The initial online application is just the start of the process.
In 2008, at the start of ESA’s latest astronaut recruitment, 8,413 applications were successfully submitted.
These initial applicants came from a range of countries including 22% from France, 21% from Germany, 11% from Italy, and 10% from Britain. Overall, there were 83% men and 17% women who applied.
From this initial pool, only 11% (900 applicants) were invited to take additional cognitive tests. These timed tests challenged the candidates’ skill in logic, memory, deduction, multi-tasking, and spatial awareness.
ESA astronaut Tim Peake describes many of the cognitive puzzles that his class were tested on in his book, The Astronaut Selection Test Book. He describes the process in the video below.
Psychological and medical tests
Following the cognitive tests, and some additional questionnaires that explored the medical history and personality traits of the applicants, only 2% (190 applicants) of the initial pool were selected for further psychological testing.
This included in-person tests of team work, cooperation, and multi-tasking, as well as an individual psychological interview and an interview in front of a panel of experts.
After these psychological tests, only 0.5% (45 applicants) of the initial pool were successful, and passed on for a further week of medical testing.
Extensive medical tests focused on medical fitness rather than physical fitness. In particular, doctors tested the candidates’ cardiovascular, vision, thyroid, sensory, and respiratory fitness. At this stage, the main reason for disqualification was for cardiovascular issues.
Final interviews and selection
After medical testing, only 0.2% (22 applicants) of the initial pool were invited for final interviews with a panel of senior ESA managers.
Of these, only 0.1% (10 applicants) were interviewed by ESA’s Director-General.
Finally, in 2009, after nearly a year of tests, 6 new ESA astronauts were selected. This amounted to a success rate of just 0.07% of the initial 8,413 applicants.

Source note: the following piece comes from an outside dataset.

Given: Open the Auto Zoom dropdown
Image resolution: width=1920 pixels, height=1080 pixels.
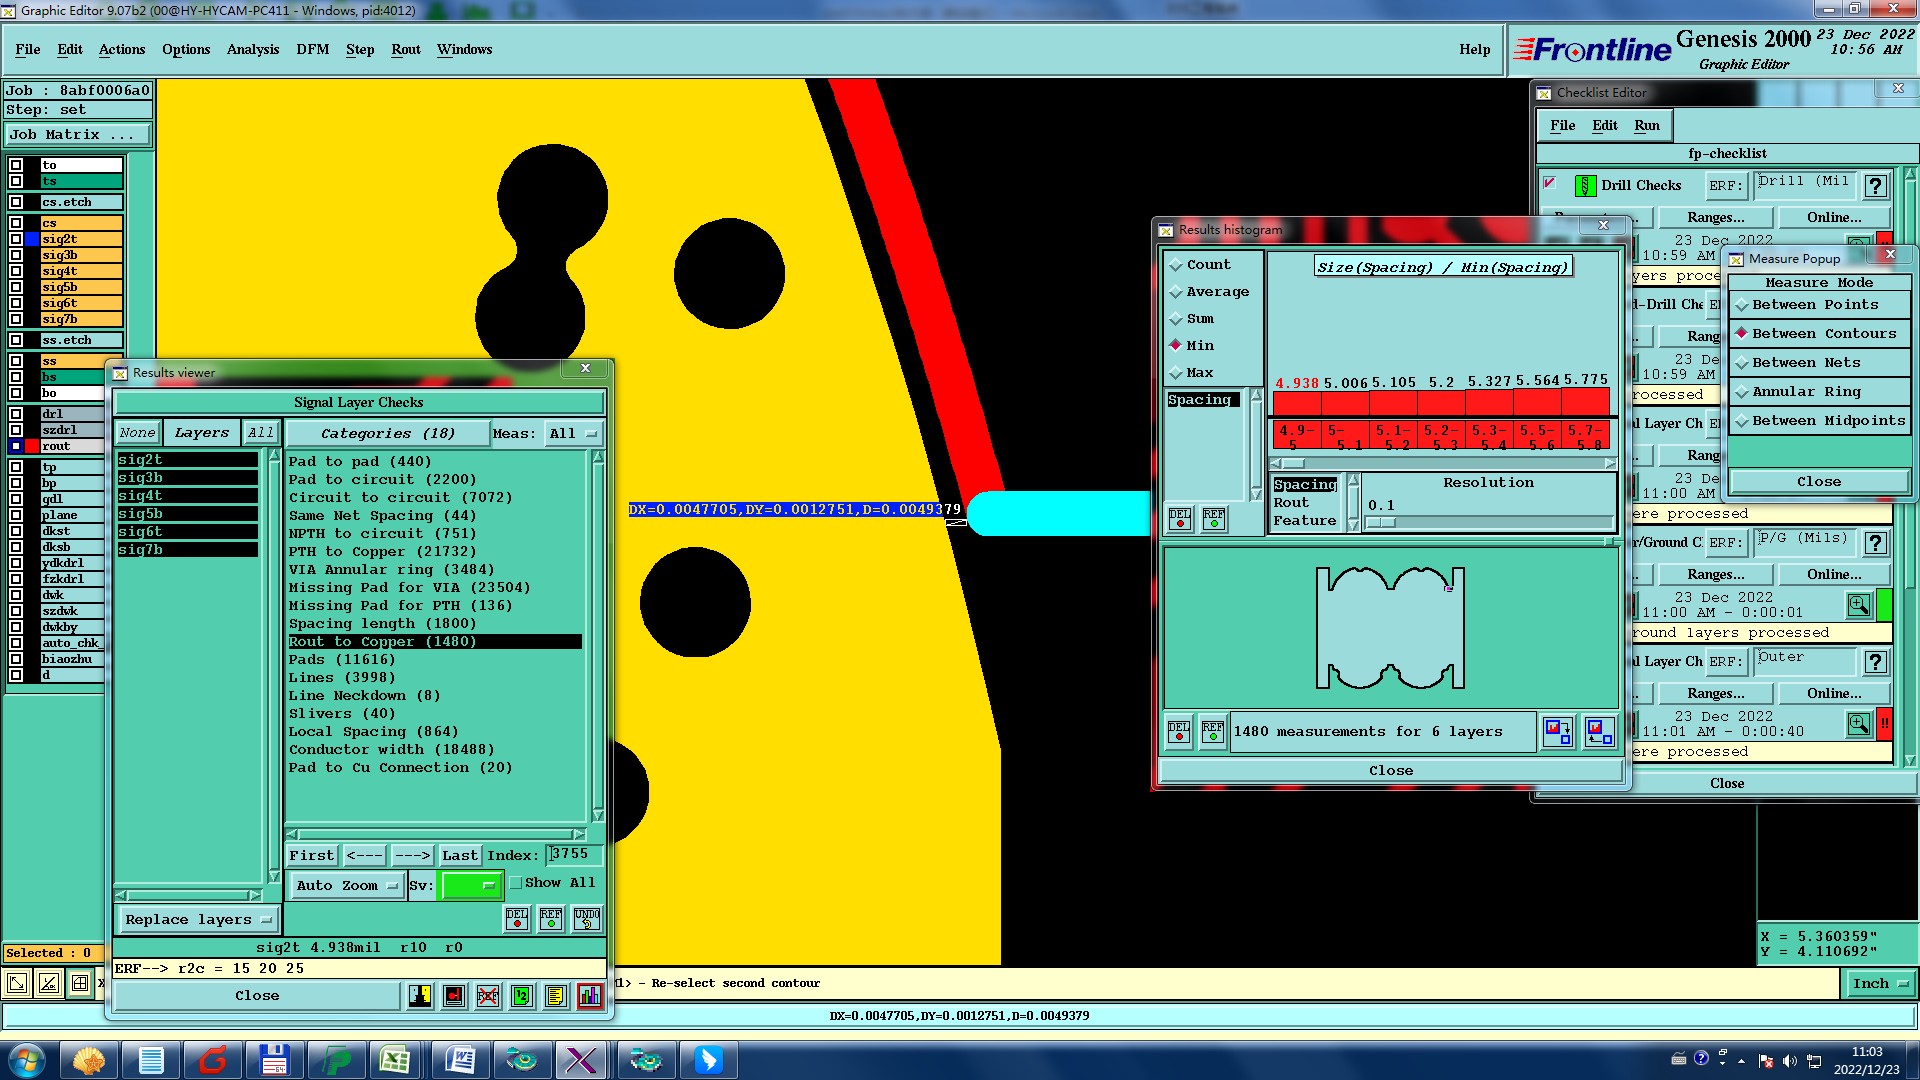Looking at the screenshot, I should [347, 886].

The 2009 ESA class of astronauts came from a wide range of backgrounds:
Samantha Cristoforetti (Italy) – Fighter pilot
Alexander Gerst (Germany) – Geophysicist
Andreas Mogensen (Denmark) – Aerospace engineer
Luca Parmitano (Italy) – Test pilot
Timothy Peake (United Kingdom) – Test pilot
Thomas Pesquet (France) – Air-France pilot / Engineer
In 2015, ESA appointed a seventh member to the class: Mattias Maurer (Germany). Mattias was in the top 10 during the 2008 recruitment but narrowly missed out on a place. After additional ESA work as crew support, he was selected in 2015 and completed training in 2018. Maurer is scheduled to fly in 2021.
Of course, selection is just the beginning of an astronaut’s journey. The real work begins in training, with more than two years of extensive scientific, physical, and academic training at space facilities around the world.

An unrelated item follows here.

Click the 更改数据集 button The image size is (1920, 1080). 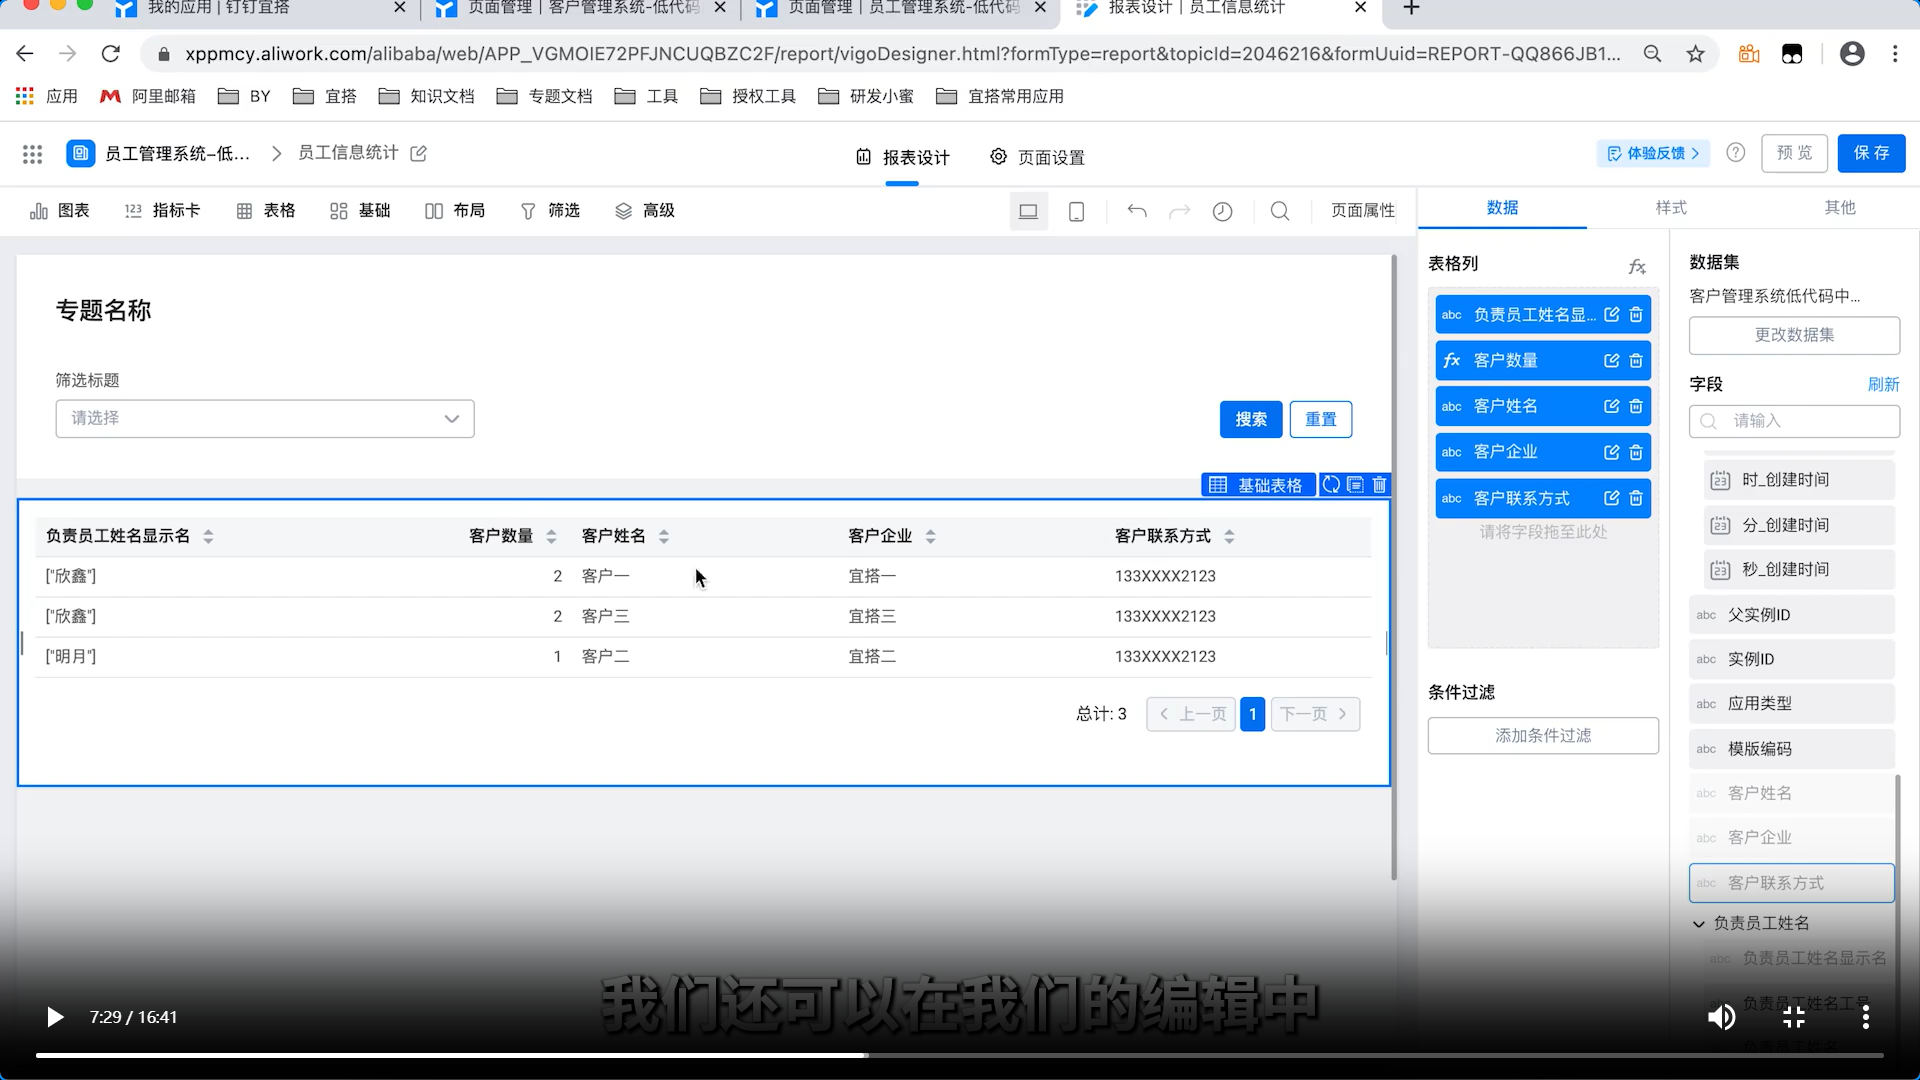[1794, 335]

This includes 18 months of basic training including Russian lessons, pilot training, jet training, scuba diving, survival training, and classroom-based training in spaceflight, space systems, and orbital mechanics.
Advanced training takes an additional 12 months, including a focus on the specific details of the International Space Station and hands-on training in simulators.
Finally, once an astronaut is assigned to a specific mission, they will go through an additional 12 months of training specific to their role on the mission, including team training as a crew and EVA training.
This video shows the many different elements of Tim Peake’s astronaut training, from survival training in caves and the Russian wilderness to microgravity experience on the vomit comet.
Becoming an astronaut is a hugely rewarding, but daunting commitment. This is especially true today when both ESA and NASA are beginning to recruit astronauts for the next generation of missions to the Moon and beyond.
Only the most multi-talented, level-headed, engaging, team players will make the cut and become our space ambassadors and explorers.
These astronauts become our scientists, engineers, medics, teachers, and technicians in space.
But more importantly, they are the people that can share the human story of what it’s like to live outside the protective oasis of Earth’s climate.